Impaired driving dangerous to all

PETERSON AIR FORCE BASE, Colo. -- December is Impaired Driving Awareness month for the 21st Medical Group.

PETERSON AIR FORCE BASE, Colo. -- December is Impaired Driving Awareness month for the 21st Medical Group.

PETERSON AIR FORCE BASE, Colo. -- Before the hour passes, one person in the United States will die in a motor vehicle accident involving an alcohol-impaired driver. Drugs, beside alcohol, were involved in about 1 million of the total 6.3 million accidents in 2015. These statistics from the Centers for Disease Control and Prevention and National Highway Traffic Safety Administration paint a telling picture.

December is Impaired Driving Awareness month for 21st Medical Group at Peterson Air Force Base, Colorado. Their aim is to discourage impaired driving of any type, whether from alcohol or any type of drugs, during the holiday season.

“We try to pick appropriate themes throughout the year,” said Col. Michael Wood, 21st MDG deputy commander. “Around the holidays impaired driving becomes more of an issue. It’s not like we are trying to tell our people not to have fun, but we are telling them not to drive while impaired.”

The most important recommendation Wood offered to prevent impaired driving is to simply have a plan.

“In the military having a plan is second nature,” said Wood. “Have multiple backup plans, too. Moderate your drinking, don’t binge.”

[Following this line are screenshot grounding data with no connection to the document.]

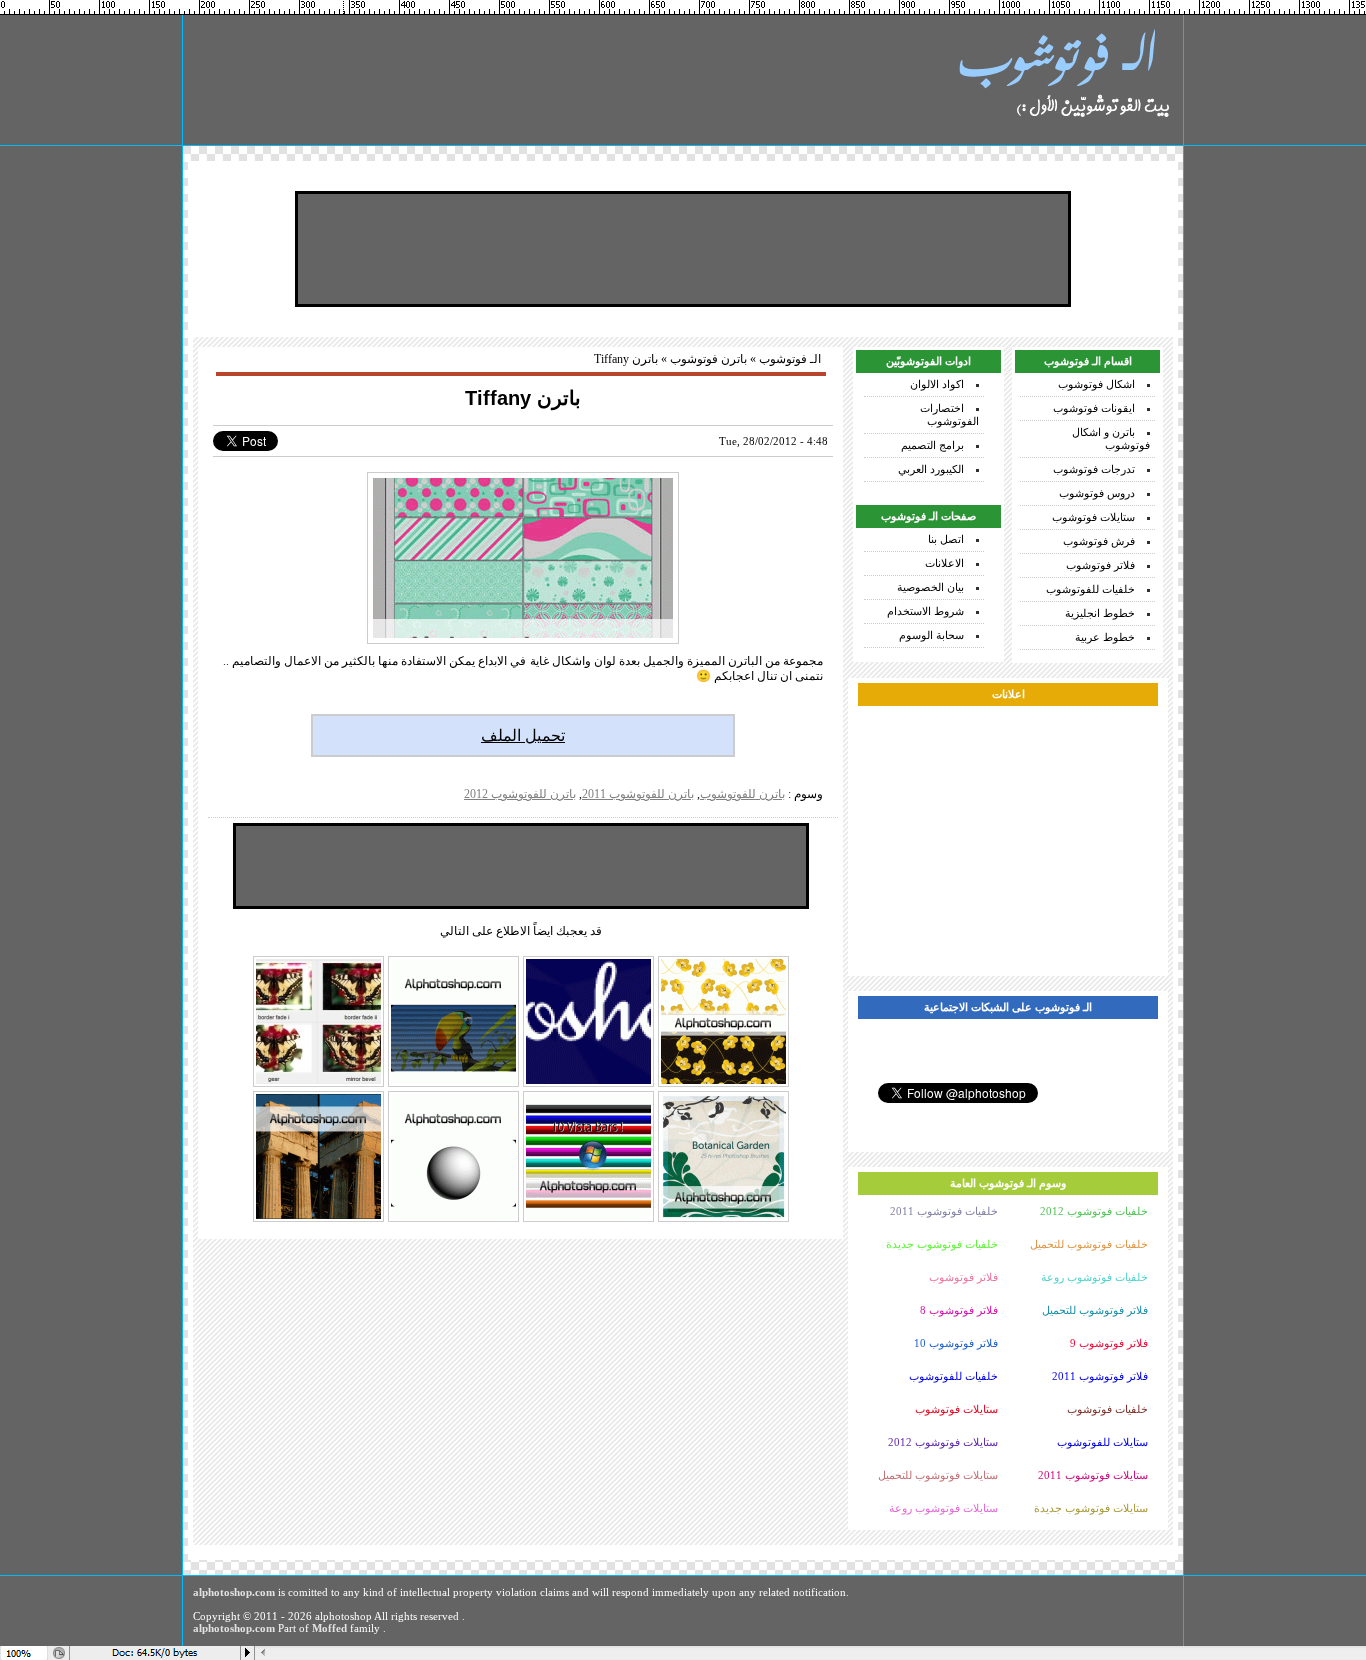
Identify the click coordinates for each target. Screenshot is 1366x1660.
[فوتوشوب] (1063, 80)
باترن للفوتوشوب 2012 (520, 794)
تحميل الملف (523, 735)
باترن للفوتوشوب (742, 794)
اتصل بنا (946, 539)
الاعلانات (944, 563)
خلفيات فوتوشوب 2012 (1094, 1211)
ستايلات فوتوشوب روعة (943, 1508)
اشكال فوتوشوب (1096, 384)
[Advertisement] (683, 249)
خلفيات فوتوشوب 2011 (944, 1211)
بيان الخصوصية (930, 587)
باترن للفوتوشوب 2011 (638, 794)
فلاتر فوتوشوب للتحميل (1095, 1310)
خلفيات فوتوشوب (1107, 1409)
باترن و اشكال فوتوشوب (1111, 438)
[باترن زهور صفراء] (723, 1085)
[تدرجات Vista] (588, 1220)
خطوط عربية (1105, 637)
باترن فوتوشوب (708, 359)
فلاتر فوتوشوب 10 (956, 1343)
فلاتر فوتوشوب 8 (959, 1310)
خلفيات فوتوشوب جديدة (942, 1244)
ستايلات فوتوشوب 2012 (943, 1442)
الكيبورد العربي (931, 469)
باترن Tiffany (523, 398)
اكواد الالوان (937, 384)
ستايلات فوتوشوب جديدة (1091, 1508)
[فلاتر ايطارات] (318, 1085)
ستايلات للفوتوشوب (1102, 1442)
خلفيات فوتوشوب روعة (1094, 1277)
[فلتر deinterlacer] (453, 1085)
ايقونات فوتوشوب (1094, 408)
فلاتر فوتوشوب (1100, 565)
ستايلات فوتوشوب (1093, 517)
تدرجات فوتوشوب (1094, 469)
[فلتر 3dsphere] (453, 1220)
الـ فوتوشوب (790, 359)
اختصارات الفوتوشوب (949, 414)
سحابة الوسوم (931, 635)
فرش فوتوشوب (1099, 541)
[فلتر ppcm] (318, 1220)
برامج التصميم (932, 445)
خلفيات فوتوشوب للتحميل (1089, 1244)
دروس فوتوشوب (1097, 493)
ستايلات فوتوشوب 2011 (1093, 1475)
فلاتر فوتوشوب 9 (1109, 1343)
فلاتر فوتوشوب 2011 (1100, 1376)
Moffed (329, 1628)
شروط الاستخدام (925, 611)
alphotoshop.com (234, 1592)
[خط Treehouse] (588, 1085)
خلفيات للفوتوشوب (1090, 589)
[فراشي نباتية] (723, 1220)
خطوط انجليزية (1100, 613)
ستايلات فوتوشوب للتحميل (938, 1475)
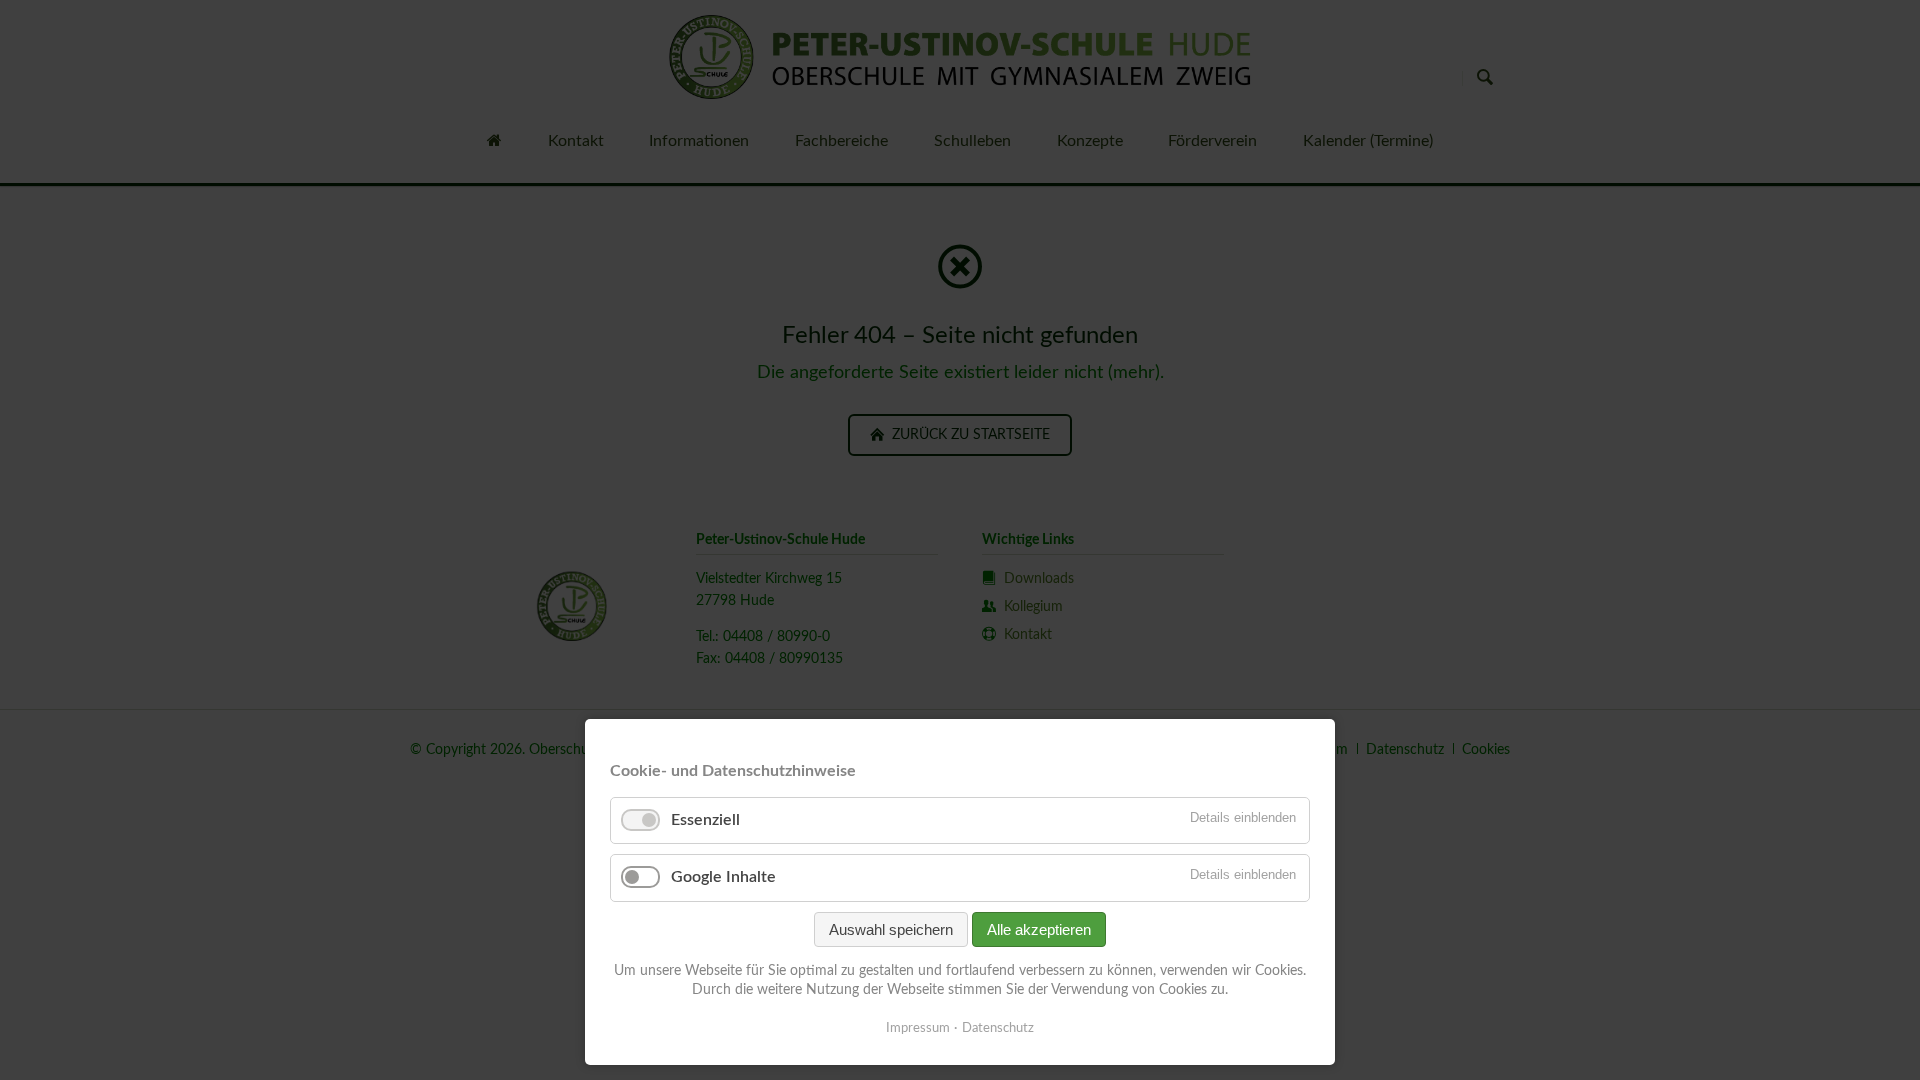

Backup plans are easy enough to prepare with the availability of recall rosters and groups like Airmen Against Drunk Driving. He said slowing down and having a plan is effective in preventing impaired driving. Planning helps avoid situations that will bring trouble, as well.

Impaired driving accidents cause farther reaching issues. Wood named legal, disciplinary, injury and injury to others as a few of them.

“It impacts far more than just the individual,” he said.

The results of impaired driving can require resilience, Wood said. Resiliency is about bouncing back to an object’s original shape, and available resources play an important role in that process.

Unlike rubber balls that regain original shape quickly, people are different. Sometime, he said, people bounce back, but at other times there are factors involved hindering the ability to bounce back. Others are needed, in those occasions, to help.

“In the military a lot of things knock us out of our original shape,” said Wood. “We need to be well prepared and have someone to help us bounce back.”

Helping in the resiliency arena are groups like Alcohol and Drug Abuse Prevention and Treatment - the 21st MDG’s substance abuse program - the Airman & Family Readiness Center, family advocates and wingmen. The social aspect of resilience is one that is often overlooked, Wood said.

“The base has many resources,” he said. “We want to focus on getting Airmen back into the fight.”